Sunday, March 16, 2008

After All

After all the time I spent getting an idea, going to my craft room to dig out my computer (because my husband is on the laptop downstairs and the iMac is turned off plus it handles this site in a funny way), putting away the crafting supplies that were covering the computer desk (which is in reality a drafting table, but the only thing I had on hand to serve the purpose), shooing Noodle out of the craft room (where he was trying everything possible to hold my attention), cleaning up Kitty poo (always seems to appear in the craft room when I'm not looking), going downstairs to get some asthma medicine to clear up the breathing problem that developed while I was cleaning, getting waylaid by my husband who insisted I call my family to find out if we're going to have visitors today (more potential cleaning) and finding some tolerable music to listen to while I type... I have nearly forgotten why I felt the need to come in here in the first place.

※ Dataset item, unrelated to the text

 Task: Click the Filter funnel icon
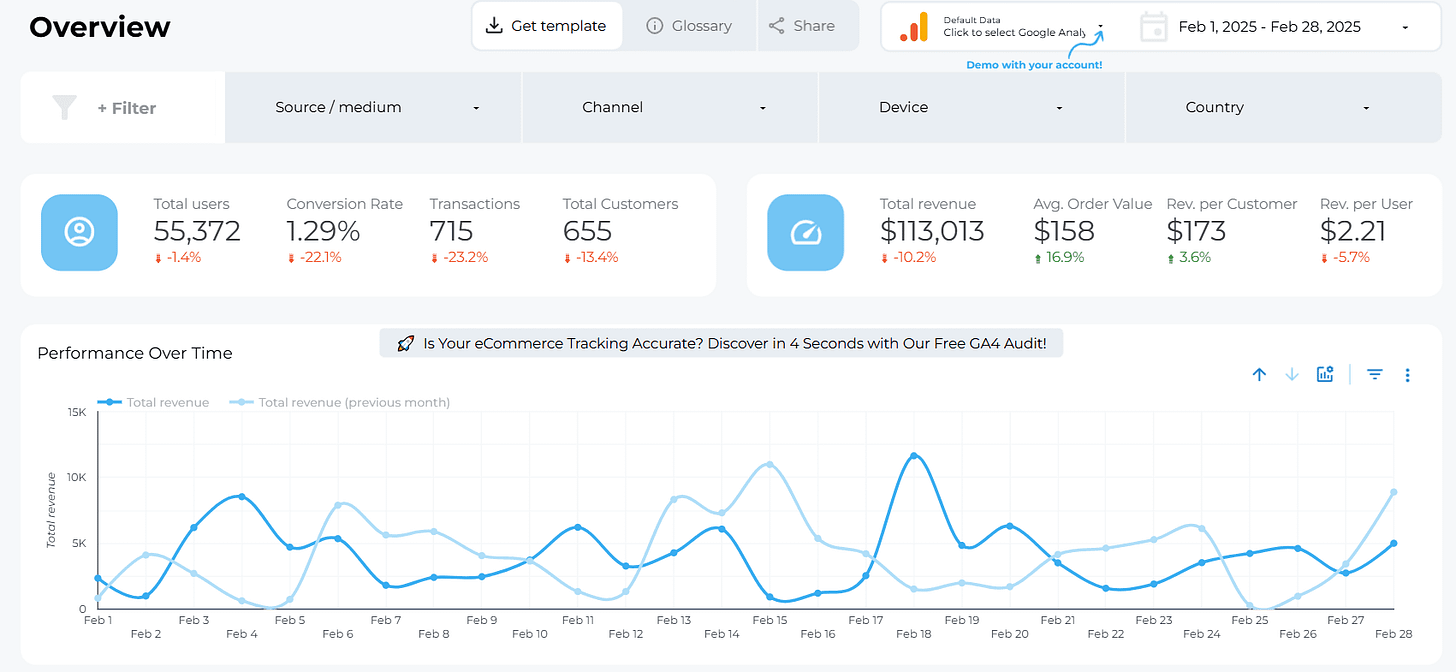pos(64,107)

I recall it having, in an essential way, something to do with blogging and the amount of personal information we share in these rather public forums and whether it has anything to do with the fact that we spent eons in close-knit communities that were obliviated in the space of two generations (it's an estimate, don't knitpick). Is this our answer? Did we recreate our community space with the advent of the internet? How vastly different is this kind of communication, one-way, annonymous, fraught with the perils of the incongruity between those words we would speak and those words we type, the ideas that emerge when we have only our own minds winging along without interaction? I don't really have any answers and I do find solace in things other people write about, but then I always have found solace and comfort in books, which are not so very different in their mode of communication. Perhaps better thought out since more than one reads them before they are "posted", but you get the picture.

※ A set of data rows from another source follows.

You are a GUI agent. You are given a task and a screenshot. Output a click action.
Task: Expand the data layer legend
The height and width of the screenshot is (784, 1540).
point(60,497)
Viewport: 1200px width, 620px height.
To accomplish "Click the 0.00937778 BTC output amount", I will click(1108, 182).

A complete aside: My son refers to letters that I post through snail mail as "email". This is his world now and I can only hope to remain relevant as the years pass and the technology advances. What can it be like, I wonder, for those few souls still living who were born early in the last century who had no electricity, no running water, no phones, TVs, computers, cars? What will my life be like when I reach an advanced age?

How random can a post get and still be cohesive?